There are an awful lot of search engines out there and they all try to index as much of the web as they can, as quickly as they can.  For this site, search engines seem to cause more traffic than anything else:

Top 20 of 720 Total User Agents
# Hits User Agent
1 6866 12.63% msnbot/1.0 (+http://search.msn.com/msnbot.htm)
2 5600 10.30% Googlebot/2.1 (+http://www.google.com/bot.html)
3 3546 6.52% Mozilla/5.0 (compatible; Yahoo!

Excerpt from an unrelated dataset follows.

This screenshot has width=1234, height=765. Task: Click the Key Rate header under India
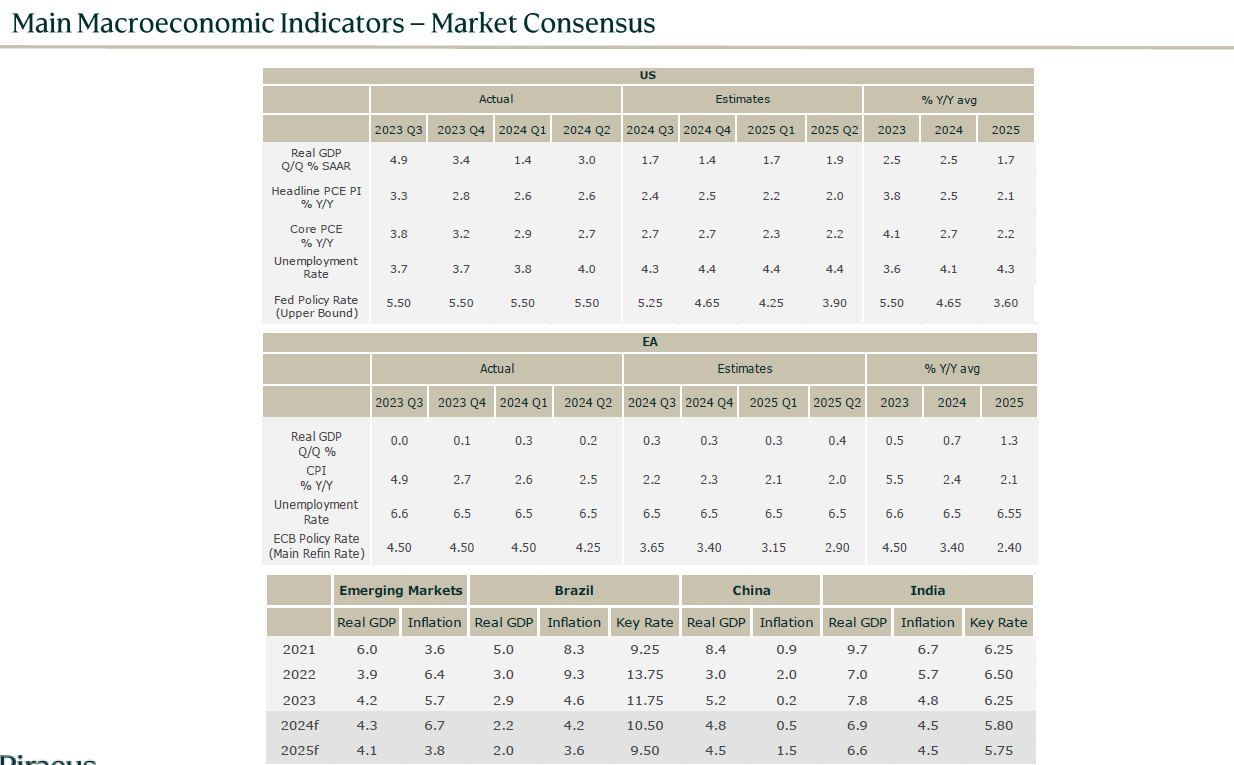coord(998,622)
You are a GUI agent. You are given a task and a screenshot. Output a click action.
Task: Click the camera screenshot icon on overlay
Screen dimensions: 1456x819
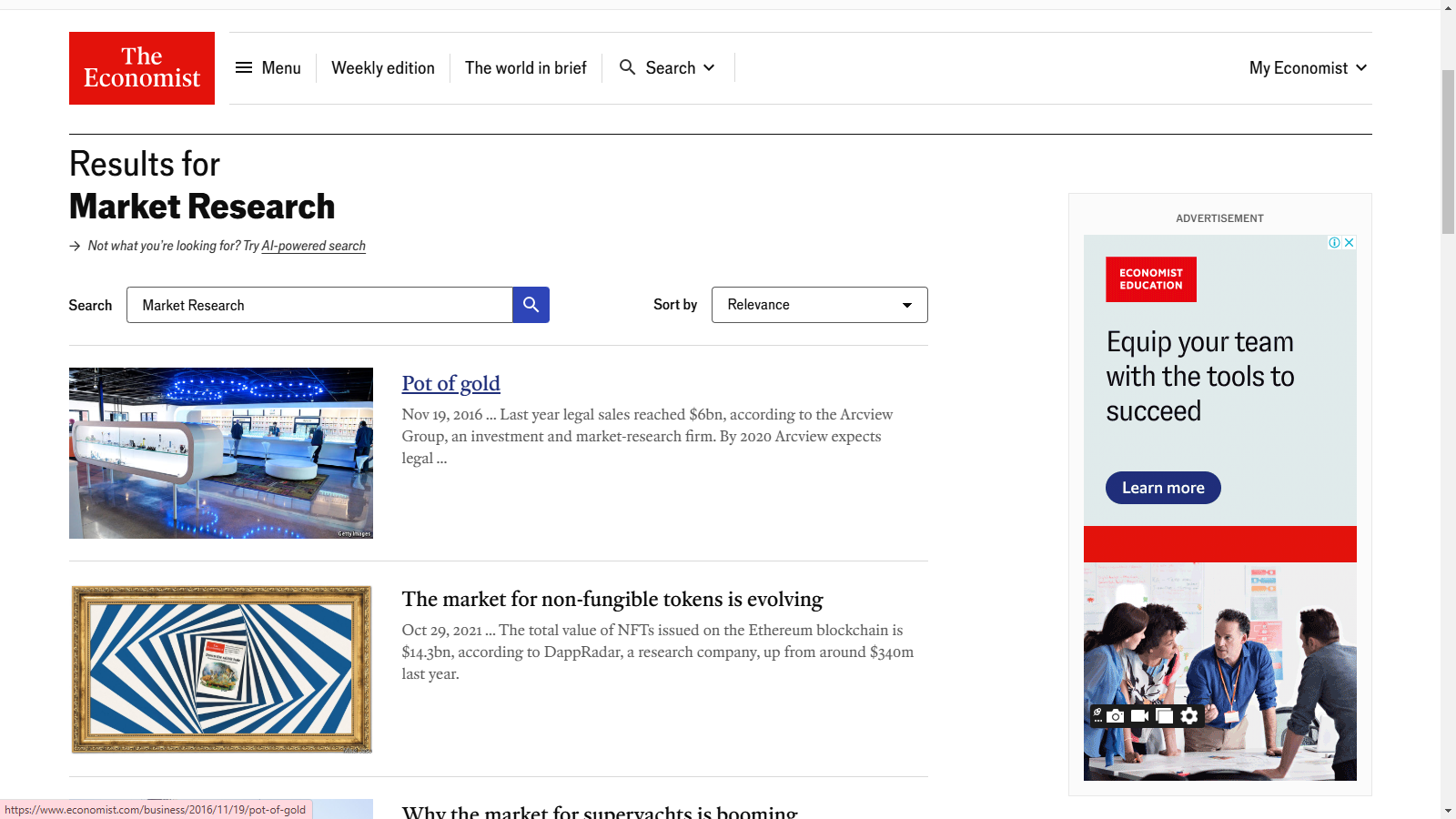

Slurp; http://help.yahoo.com/
4 2633 4.84% Mozilla/2.0 (compatible; Ask Jeeves/Teoma; +http://sp.ask.com
5 1706 3.14% sna-0.0.1 mikemuzio@msn.com
6 1120 2.06% Mozilla/5.0 (compatible; BecomeBot/2.3; MSIE 6.0 compatible;
7 1103 2.03% NetNewsWire/2.0 (Mac OS X; http://ranchero.com/netnewswire/)
8 806 1.48% Krell-GeoScraper/0.1 libwww-perl/5.79
9 754 1.39% aipbot/1.0 (aipbot; http://www.aipbot.com; aipbot@aipbot.com)
10 750 1.38% Mozilla/4.0 (compatible; MSIE 6.0; Windows NT 5.1; SV1)
11 746 1.37% Planet HUMBUG +http://planet.humbug.org.au/ Planet/1.0~pre1 +
12 745 1.37% Planet Linux Australia http://planet.linux.org.au Planet/0.2
13 744 1.37% Mozilla/4.0 (compatible; MSIE 6.0; Windows NT 5.1; SV1; .NET
14 726 1.34% Planet Apache +Unconfigured Planet Planet/1.0~pre1 +http://ww
15 702 1.29% NewsGatorOnline/2.0 (http://www.newsgator.com; 1 subscribers)
16 673 1.24% Mozilla/4.0 compatible ZyBorg/1.0 (wn-14.zyborg@looksmart.net
17 655 1.21% NetNewsWire/2.0b45 (Mac OS X; http://ranchero.com/netnewswire
18 648 1.19% Mozilla/5.0 (Windows; U; Windows NT 5.1; en-US; rv:1.7.5) Gec
19 621 1.14% NewsGator/2.0 (http://www.newsgator.com; Microsoft Windows NT
20 601 1.11% Mozilla/5.0 (compatible; BecomeBot/1.86; MSIE 6.0 compatible;

Now admittedly a lot of those hits will result in Not Modified responses but still, when you expand this to every site on the internet, that’s a lot of HTTP requests being fired around.

It also shows the power of syndication - almost no one actually reads this site directly (except the bots), yet lots of people link to, comment on or mention my posts (I’m certainly no a, b or even c list blogger though).  Keeps the bandwidth requirements down and still get the message out - can’t complain about that.